The Alabama Transportation Rehabilitation and Improvement Program, or ATRIP, was another focus of Governor Bentley's address. ATRIP allows counties to make much-needed repairs to Alabama's roads and bridges. At the time of his speech, some 439 projects had been approved in almost every county in the state. Governor Bentley noted that good roads and bridges will not only benefit Alabamian's day-to-day lives; a well-developed and safe infrastructure will be an attractive asset as companies evaluate our state as a place to do business.
Finally, the Governor dedicated a significant portion of his address to his education agenda, including the expansion and increased funding of the voluntary Pre-K program, school district flexibility, and a two-and-a-half percent pay raise for Alabama teachers and support personnel.

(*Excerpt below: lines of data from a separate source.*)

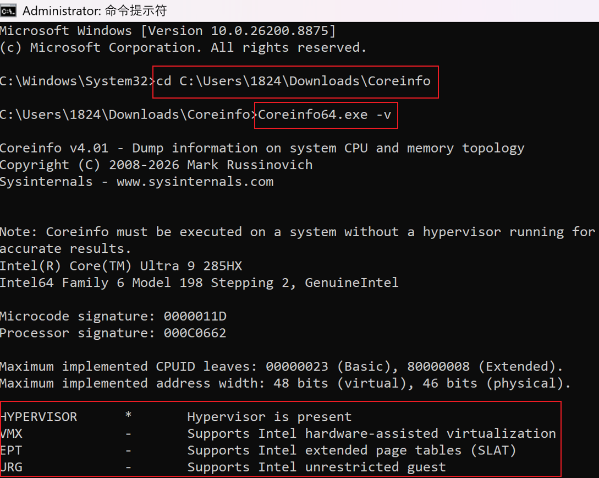Click the Microcode signature 0000011D value

pos(195,316)
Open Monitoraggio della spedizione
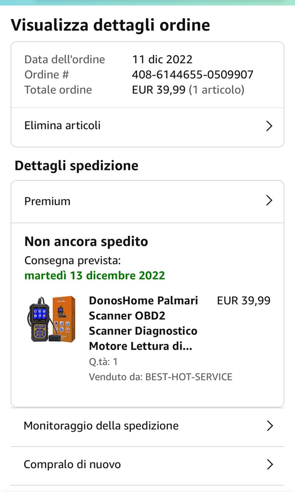Viewport: 295px width, 492px height. click(x=148, y=426)
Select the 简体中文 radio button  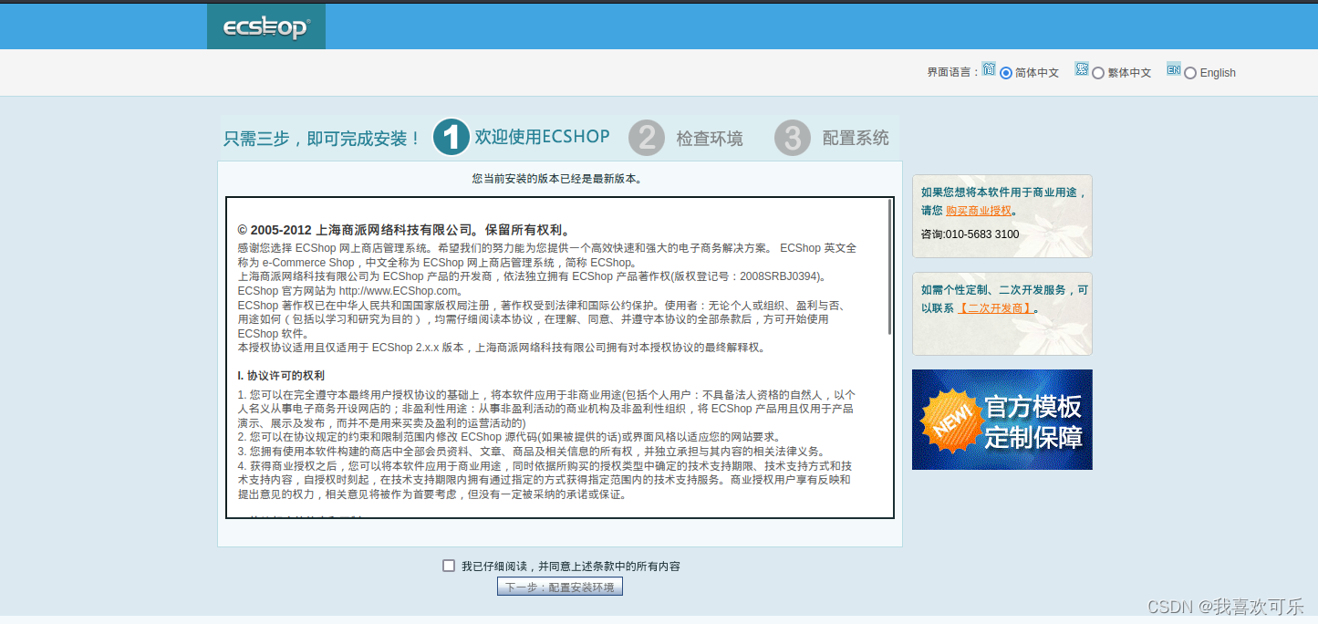(x=1006, y=72)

The House and Senate each met three days this week with the House focusing on the Republican Caucus' "We Dare Defend Our Rights" agenda. In fact, all ten (10) measures included in the House Republican agenda cleared their committees on Wednesday and as such were positioned to be considered by the full House on Thursday morning when they convened. First up on Thursday, as promised by Speaker Hubbard, was the "People's Trust Act", which sets a repayment plan for the $437 million taken from the Alabama Trust Fund to balance the General Fund budget. Some objections to the bill, which does not fully repay the Trust Fund until 2026, were raised, however, the bill, sponsored by Representative Jay Love (R-Montgomery) passed 80-19. The People's Trust Act now moves to the Senate, where similar legislation was introduced by Senator Brian Taylor (R- Prattville).

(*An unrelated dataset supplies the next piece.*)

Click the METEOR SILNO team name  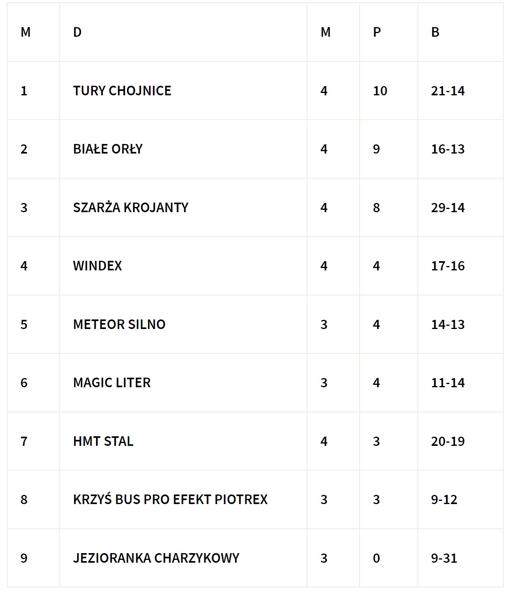point(119,325)
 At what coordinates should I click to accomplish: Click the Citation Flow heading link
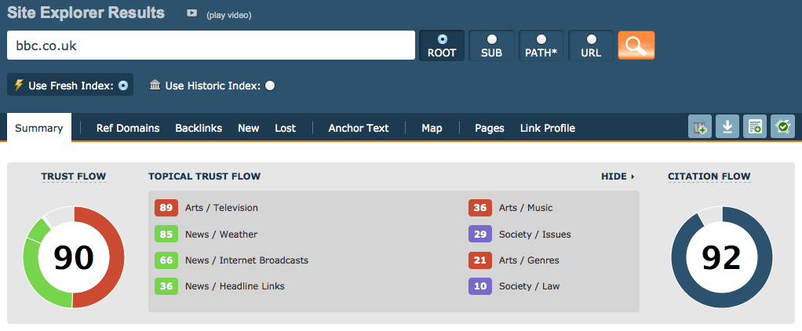709,176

Also included in the House Republican Agenda, but not considered by the full House this week, is HB 101, the Red Tape Reduction Act, which would require each state agency to prepare a Business Economic Impact Statement prior to taking any regulatory action that could have an adverse impact on businesses. The act also requires agencies to periodically review and eliminate any unneeded or burdensome regulations. This review would provide the Legislature an additional mechanism to protect our state’s economy from needless and damaging bureaucratic initiatives. In addressing the legislation, Speaker Hubbard remarked, “Rather than jumping through hoops to fill out needless paperwork and comply with inane government regulations, business owners should spend their time growing their companies, expanding opportunities and creating jobs, and this bill helps accomplish that goal.”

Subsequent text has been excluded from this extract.